▶ **Goal of the exercise**: In the lines below, switch "sidebar" to "navigation panel" and leave everything else unchanged. Reproduce all the lines without the pictures.
━━━ Data provided ━━━
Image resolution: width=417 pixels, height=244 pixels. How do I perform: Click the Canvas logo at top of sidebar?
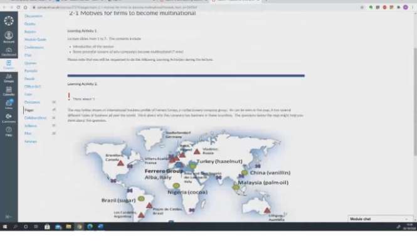pyautogui.click(x=9, y=21)
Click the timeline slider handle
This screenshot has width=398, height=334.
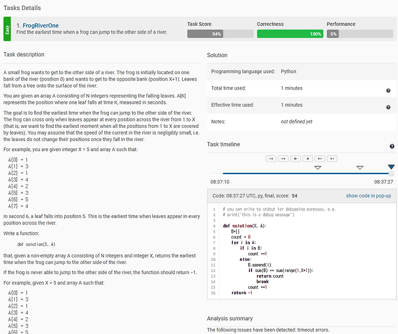coord(392,173)
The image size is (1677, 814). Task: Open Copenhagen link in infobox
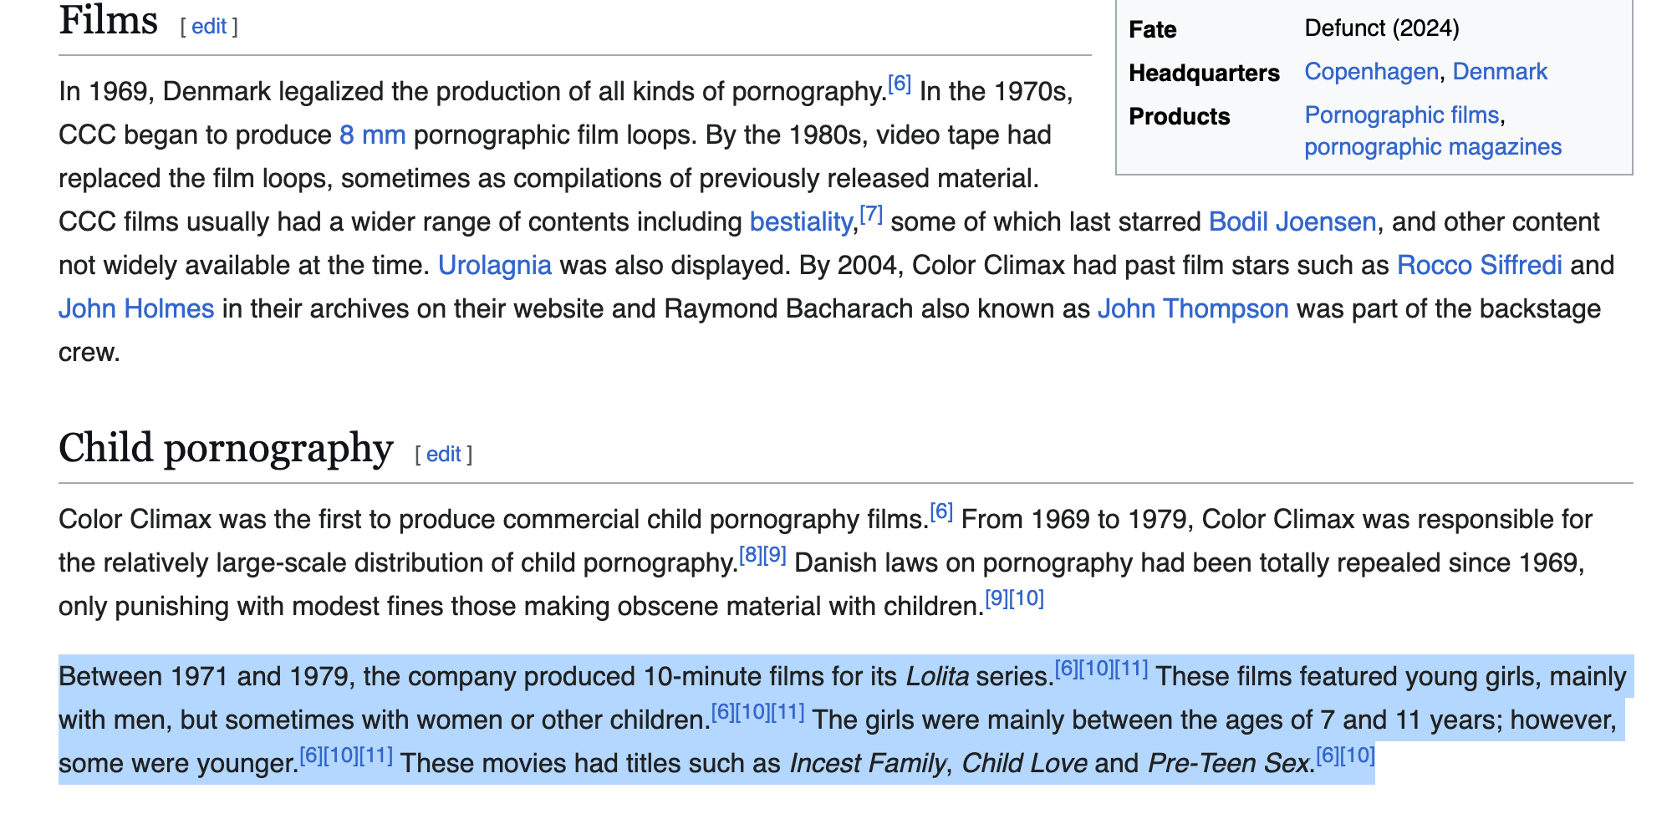1372,71
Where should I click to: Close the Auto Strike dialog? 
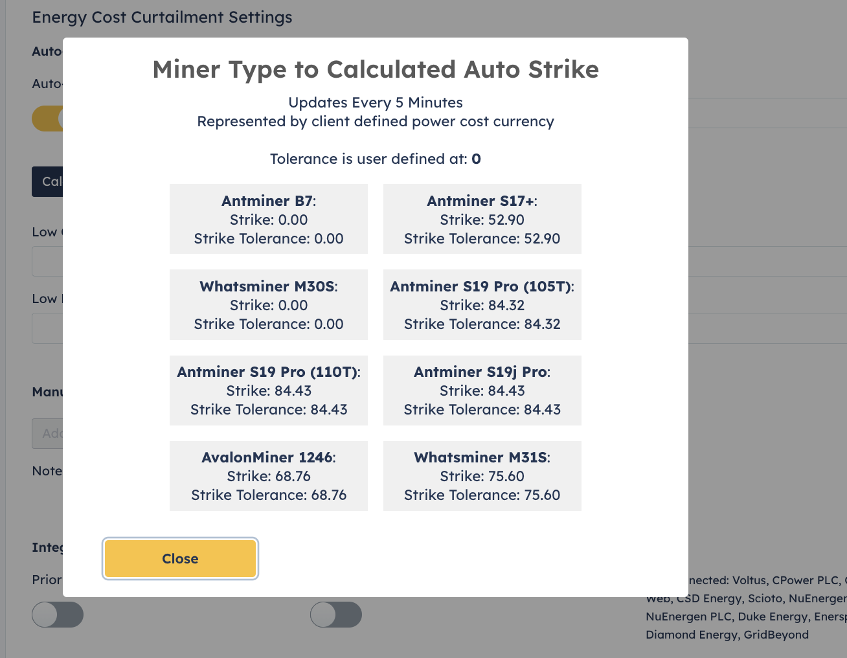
━━━
▶ **Final result**:
Image resolution: width=417 pixels, height=244 pixels. How do I perform: Click the Canvas logo at top of navigation panel?
pyautogui.click(x=9, y=21)
Click the timeline slider handle
This screenshot has width=398, height=334.
coord(392,173)
The image size is (1677, 814). Task: Open Copenhagen link in infobox
1372,71
Where should I click to: Close the Auto Strike dialog? 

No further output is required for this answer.